Ce numéro de Traits urbains a été bouclé une semaine avant l’amorce de la levée du confinement. En pleine incertitude, donc, sur le retour à la normale pour certaines fonctions urbaines, restées en mode « dégradé » pendant deux mois. Incertitude encore plus grande sur la façon dont la « ville d’après » s’organisera. Enrichie des analyses qui foisonnent sur les modes de vie (le télétravail, la conception de l’habitat, les mobilités, la précieuse biodiversité, l’indispensable logistique…) ou recroquevillée sur des réflexes anciens, tous les acteurs tétanisés par la crise économique et sociale ?

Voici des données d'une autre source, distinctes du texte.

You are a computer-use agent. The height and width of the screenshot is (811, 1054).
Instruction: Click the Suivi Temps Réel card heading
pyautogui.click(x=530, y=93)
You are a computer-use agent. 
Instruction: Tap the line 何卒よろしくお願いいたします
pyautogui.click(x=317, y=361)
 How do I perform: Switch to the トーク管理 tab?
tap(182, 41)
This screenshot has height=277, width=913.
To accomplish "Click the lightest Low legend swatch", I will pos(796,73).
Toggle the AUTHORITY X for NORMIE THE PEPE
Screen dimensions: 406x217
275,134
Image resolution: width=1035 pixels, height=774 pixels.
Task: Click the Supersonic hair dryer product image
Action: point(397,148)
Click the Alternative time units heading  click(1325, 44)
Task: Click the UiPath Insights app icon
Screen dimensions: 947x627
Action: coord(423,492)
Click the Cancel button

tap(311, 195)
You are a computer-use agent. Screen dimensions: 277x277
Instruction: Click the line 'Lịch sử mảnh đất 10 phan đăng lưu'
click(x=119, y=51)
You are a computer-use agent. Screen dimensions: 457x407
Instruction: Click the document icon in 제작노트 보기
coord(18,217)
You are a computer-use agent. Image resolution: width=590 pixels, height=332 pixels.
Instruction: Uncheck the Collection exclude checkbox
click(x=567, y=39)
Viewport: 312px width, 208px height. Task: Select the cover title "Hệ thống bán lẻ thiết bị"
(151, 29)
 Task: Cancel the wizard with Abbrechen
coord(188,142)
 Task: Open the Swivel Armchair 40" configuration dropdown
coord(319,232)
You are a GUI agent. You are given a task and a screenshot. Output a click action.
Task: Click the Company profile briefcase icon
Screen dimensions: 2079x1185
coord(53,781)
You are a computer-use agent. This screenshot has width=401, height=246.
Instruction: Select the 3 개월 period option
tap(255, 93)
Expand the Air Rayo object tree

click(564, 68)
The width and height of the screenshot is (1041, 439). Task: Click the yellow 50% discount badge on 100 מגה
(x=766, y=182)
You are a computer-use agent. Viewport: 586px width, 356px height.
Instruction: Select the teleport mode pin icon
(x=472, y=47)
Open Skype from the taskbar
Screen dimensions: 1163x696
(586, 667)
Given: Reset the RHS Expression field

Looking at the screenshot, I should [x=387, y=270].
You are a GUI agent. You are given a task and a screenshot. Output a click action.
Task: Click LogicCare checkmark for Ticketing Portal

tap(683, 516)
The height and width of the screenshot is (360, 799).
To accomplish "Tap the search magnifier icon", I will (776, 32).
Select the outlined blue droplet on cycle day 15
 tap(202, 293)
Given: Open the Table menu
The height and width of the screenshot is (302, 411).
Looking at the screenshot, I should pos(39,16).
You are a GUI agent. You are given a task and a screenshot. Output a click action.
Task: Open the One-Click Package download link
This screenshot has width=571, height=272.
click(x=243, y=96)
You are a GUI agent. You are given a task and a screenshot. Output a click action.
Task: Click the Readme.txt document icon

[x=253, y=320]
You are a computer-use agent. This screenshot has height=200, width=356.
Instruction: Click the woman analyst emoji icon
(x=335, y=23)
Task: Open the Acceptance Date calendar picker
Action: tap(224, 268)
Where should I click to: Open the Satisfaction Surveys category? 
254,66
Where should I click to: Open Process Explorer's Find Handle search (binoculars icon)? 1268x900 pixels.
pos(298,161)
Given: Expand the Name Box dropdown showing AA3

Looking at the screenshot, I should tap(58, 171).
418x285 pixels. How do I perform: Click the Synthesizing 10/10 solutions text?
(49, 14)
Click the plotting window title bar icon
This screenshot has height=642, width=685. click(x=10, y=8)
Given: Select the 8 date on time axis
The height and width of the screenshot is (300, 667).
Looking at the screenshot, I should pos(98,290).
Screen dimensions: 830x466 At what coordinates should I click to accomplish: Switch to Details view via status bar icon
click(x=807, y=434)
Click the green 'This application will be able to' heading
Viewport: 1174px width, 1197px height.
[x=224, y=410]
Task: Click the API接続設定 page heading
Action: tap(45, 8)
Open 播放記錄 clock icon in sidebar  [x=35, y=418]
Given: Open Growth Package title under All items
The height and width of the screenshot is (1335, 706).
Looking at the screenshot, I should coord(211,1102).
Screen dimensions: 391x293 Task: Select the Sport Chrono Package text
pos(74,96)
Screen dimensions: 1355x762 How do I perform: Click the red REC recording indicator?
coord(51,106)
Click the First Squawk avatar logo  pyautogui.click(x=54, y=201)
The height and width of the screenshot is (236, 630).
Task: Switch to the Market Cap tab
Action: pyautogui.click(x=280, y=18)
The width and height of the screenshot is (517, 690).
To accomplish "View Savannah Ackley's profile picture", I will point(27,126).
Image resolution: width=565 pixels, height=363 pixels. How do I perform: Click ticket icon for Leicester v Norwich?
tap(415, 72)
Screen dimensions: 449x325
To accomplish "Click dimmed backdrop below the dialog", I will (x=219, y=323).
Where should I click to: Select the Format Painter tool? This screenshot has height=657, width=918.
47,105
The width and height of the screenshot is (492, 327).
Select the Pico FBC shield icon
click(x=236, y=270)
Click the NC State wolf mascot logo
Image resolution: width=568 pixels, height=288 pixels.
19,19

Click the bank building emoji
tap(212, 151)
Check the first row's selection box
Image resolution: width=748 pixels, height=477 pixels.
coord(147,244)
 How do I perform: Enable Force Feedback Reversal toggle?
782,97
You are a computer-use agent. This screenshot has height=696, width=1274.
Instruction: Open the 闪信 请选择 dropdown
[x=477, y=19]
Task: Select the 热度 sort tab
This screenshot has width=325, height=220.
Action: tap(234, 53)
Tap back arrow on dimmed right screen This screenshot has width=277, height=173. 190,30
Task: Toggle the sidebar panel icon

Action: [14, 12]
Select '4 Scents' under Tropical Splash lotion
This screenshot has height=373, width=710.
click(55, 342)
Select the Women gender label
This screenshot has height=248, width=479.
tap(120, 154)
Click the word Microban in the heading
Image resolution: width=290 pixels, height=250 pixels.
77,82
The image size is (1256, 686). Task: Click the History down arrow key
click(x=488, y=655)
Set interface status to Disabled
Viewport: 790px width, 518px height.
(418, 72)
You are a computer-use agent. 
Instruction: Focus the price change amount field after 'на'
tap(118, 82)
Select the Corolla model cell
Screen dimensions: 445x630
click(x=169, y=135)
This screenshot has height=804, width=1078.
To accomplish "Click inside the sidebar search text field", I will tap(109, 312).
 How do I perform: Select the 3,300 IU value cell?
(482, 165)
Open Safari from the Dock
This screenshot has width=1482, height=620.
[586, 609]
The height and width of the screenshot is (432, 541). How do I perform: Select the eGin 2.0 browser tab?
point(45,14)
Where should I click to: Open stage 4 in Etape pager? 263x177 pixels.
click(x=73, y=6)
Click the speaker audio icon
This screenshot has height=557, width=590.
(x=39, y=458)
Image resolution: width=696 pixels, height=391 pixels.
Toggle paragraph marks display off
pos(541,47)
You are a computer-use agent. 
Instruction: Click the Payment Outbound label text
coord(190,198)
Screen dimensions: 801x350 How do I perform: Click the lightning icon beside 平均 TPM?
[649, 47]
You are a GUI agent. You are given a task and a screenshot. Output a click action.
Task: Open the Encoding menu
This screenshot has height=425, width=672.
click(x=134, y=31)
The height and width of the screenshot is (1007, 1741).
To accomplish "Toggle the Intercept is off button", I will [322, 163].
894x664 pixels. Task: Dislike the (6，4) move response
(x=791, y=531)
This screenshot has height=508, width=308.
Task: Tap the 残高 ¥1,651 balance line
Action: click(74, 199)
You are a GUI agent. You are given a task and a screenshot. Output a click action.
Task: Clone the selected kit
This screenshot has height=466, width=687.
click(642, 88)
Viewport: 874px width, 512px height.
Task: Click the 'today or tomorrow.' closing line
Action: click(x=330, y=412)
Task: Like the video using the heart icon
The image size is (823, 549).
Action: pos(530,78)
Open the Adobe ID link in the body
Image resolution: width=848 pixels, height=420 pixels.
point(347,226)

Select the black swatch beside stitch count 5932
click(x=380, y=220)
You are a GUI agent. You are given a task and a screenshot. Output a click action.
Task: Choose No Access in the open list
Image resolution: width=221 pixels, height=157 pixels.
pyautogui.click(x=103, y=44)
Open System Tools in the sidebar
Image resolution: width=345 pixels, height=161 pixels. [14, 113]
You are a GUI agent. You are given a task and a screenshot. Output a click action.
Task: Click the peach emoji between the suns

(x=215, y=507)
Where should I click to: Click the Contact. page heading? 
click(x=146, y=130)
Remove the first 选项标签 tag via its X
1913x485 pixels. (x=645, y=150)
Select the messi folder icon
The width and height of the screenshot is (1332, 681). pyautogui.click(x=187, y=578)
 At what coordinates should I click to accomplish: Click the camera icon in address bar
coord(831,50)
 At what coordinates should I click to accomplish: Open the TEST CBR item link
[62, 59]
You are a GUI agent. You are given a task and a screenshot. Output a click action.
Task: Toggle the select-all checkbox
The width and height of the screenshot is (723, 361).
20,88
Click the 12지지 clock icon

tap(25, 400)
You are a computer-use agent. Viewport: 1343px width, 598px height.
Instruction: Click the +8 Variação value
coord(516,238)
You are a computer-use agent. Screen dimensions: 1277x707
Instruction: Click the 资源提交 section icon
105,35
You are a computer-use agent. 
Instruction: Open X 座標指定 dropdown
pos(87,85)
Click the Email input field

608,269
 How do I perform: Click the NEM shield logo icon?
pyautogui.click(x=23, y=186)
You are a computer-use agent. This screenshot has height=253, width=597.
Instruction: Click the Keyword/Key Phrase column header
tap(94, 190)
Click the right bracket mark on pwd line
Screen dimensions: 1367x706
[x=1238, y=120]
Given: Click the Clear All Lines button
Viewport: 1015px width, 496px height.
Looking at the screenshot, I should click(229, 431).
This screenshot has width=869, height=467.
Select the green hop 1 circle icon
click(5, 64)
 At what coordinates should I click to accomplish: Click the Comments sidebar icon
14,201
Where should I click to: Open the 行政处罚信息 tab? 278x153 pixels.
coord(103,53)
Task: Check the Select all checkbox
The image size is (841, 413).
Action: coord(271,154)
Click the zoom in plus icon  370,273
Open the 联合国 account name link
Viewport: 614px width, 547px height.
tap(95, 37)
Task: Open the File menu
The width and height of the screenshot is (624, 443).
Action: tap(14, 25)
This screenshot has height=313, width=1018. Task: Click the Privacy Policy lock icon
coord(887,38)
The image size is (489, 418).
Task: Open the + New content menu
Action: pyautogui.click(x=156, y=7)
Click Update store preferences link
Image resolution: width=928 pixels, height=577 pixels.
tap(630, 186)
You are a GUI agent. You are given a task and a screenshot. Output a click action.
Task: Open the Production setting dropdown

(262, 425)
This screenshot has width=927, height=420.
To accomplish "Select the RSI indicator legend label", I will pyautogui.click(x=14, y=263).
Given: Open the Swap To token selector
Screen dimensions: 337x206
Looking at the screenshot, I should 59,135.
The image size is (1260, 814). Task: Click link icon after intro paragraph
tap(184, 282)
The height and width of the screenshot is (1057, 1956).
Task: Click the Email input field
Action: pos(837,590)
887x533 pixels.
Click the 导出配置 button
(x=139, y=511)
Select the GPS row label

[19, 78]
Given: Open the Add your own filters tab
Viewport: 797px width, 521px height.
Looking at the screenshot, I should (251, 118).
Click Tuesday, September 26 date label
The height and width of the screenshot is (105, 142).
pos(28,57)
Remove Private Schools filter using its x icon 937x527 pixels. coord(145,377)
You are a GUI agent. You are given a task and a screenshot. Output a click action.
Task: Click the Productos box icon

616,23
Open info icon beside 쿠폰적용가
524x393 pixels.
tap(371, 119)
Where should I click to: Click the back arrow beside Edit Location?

A la rédaction de Traits urbains, nous voulons bien sûr miser sur la première option. Cette ville d’après, celle des transitions, notre magazine et ses lecteurs l’anticipent de longue date. Mais la crise a servi de révélateur pour de nombreuses contradictions. Le « vivre ensemble » et la distanciation. La densité et la contagion. Le recul souhaité de l’automobile et la protection qu’elle offre. La liberté et le contrôle. L’inattendu et l’hygiénisme. La smart city a marqué des points en montrant l’utilité du pilotage à distance des fonctions urbaines. L’habitat individuel aussi, qui a souvent rendu le confinement bien plus supportable.

La crise sanitaire a mis en lumière des situations connues et dénoncées depuis longtemps – le mal ou le non-logement, l’isolement cruel des seniors, la foule utile des mal-payés – tout en révélant des solidarités multiples. La ville d’après est entre les mains de tou.te.s.